* Record set:
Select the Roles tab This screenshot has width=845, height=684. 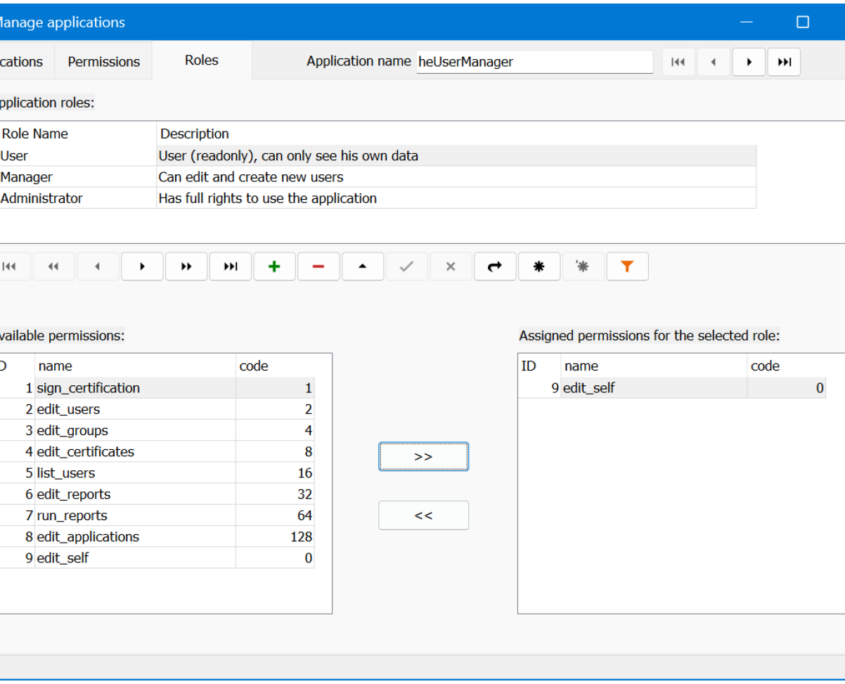pyautogui.click(x=202, y=60)
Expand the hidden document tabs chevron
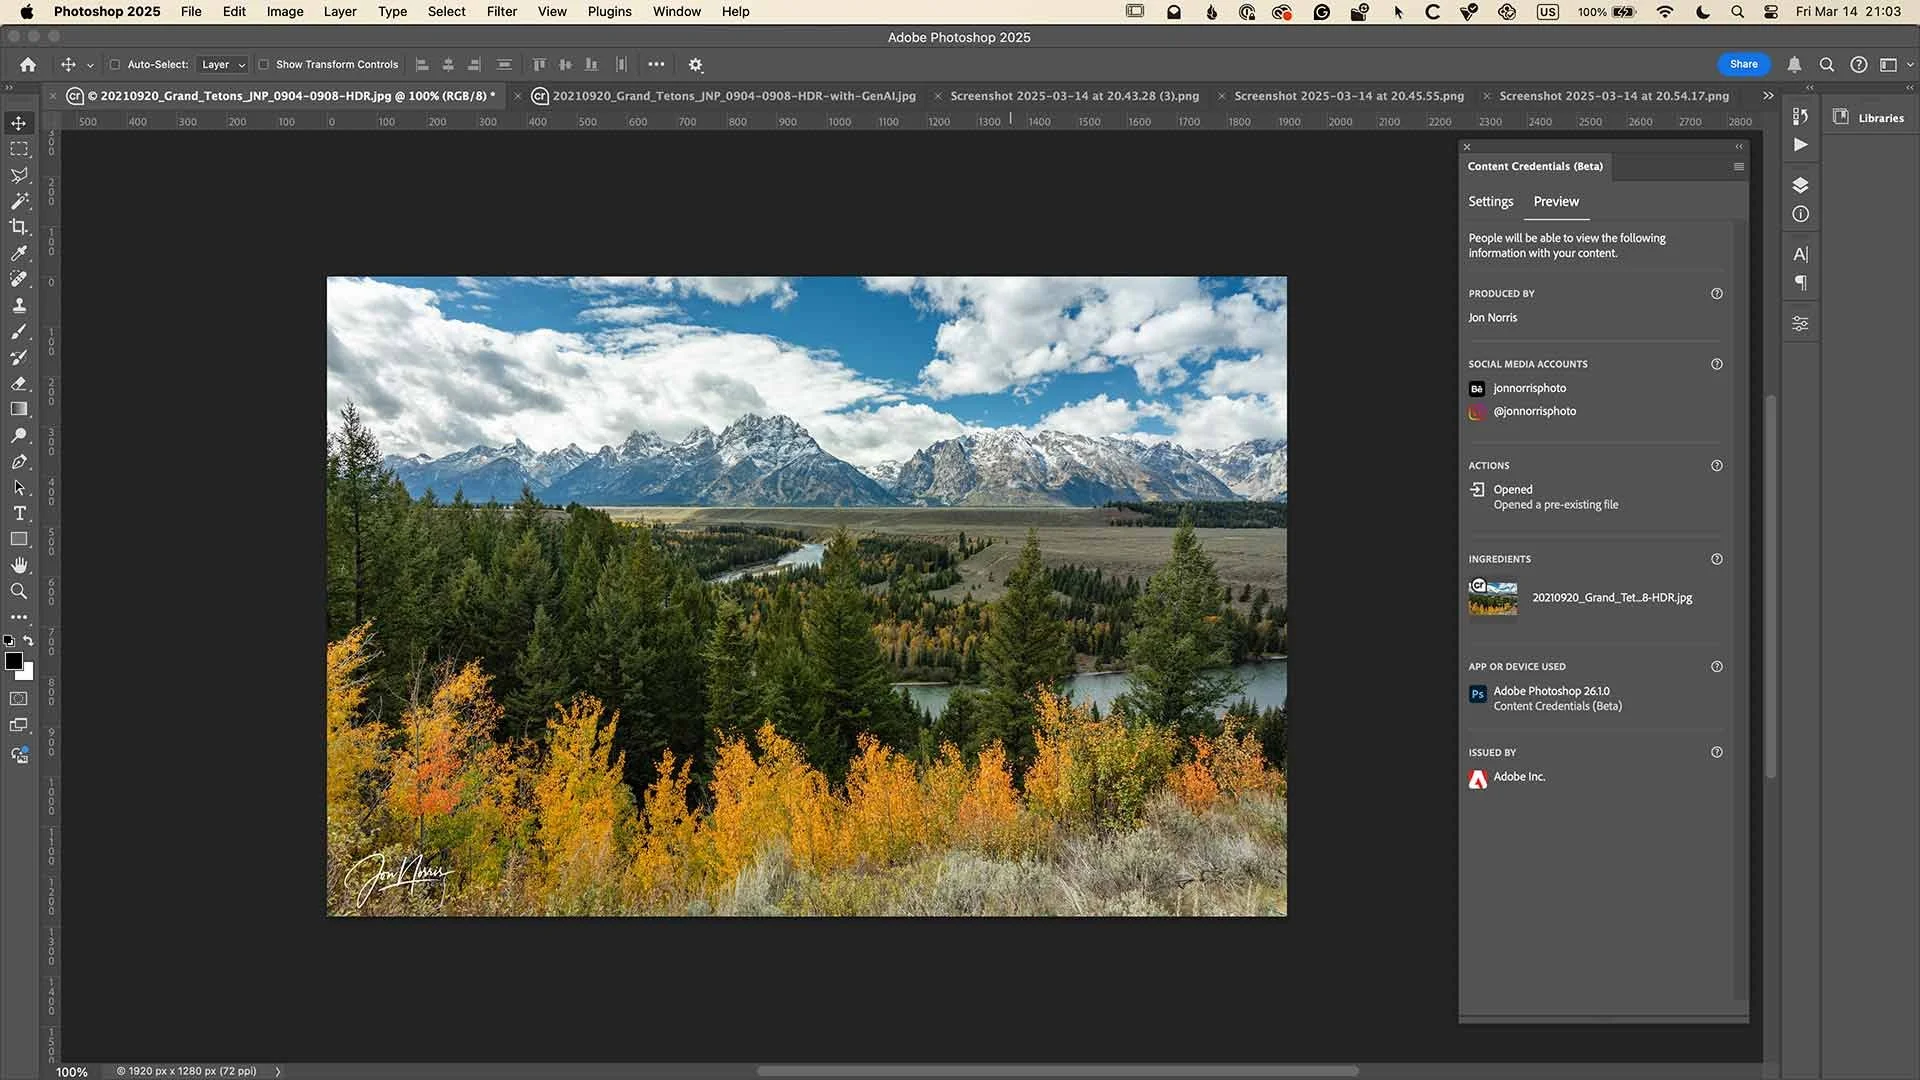The height and width of the screenshot is (1080, 1920). point(1768,96)
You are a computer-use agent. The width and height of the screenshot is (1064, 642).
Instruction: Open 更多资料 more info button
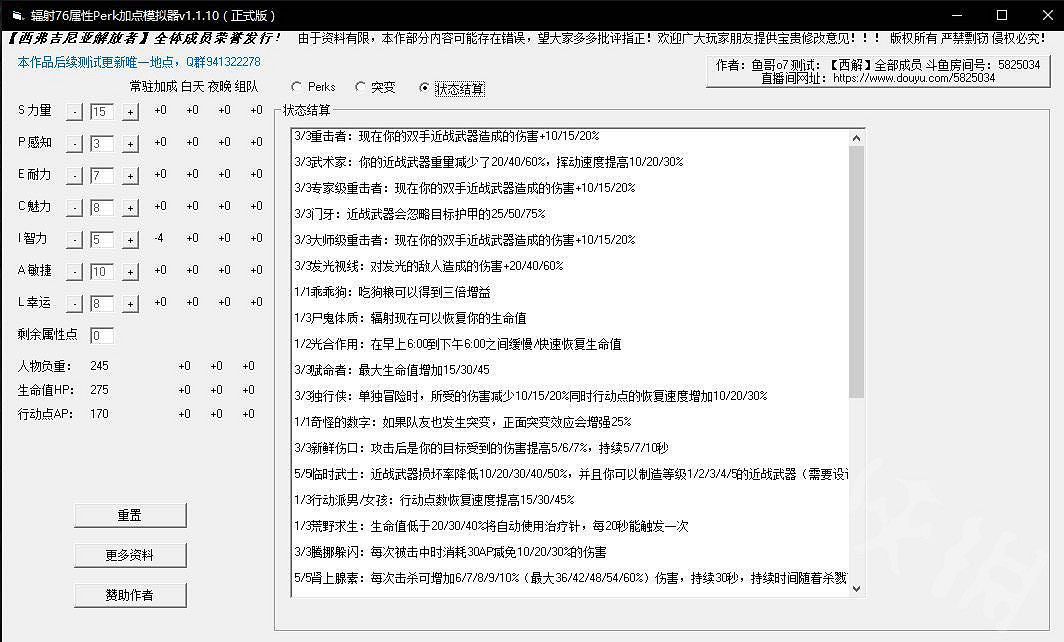(x=130, y=555)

* Set problem:
Convert the records from the line containing "You are a computer-use" through the end of the records, both included, into a two-column CSV with the columns "prompt" and "reply". Each record's text and its answer go in one row as two quoted fields, with line breaks changed to spaces and the pictures left out.

* Response to this task:
prompt,reply
"You are a computer-use agent. The width and height of the screenshot is (1064, 642). Instruction: Open 更多资料 more info button","(x=130, y=555)"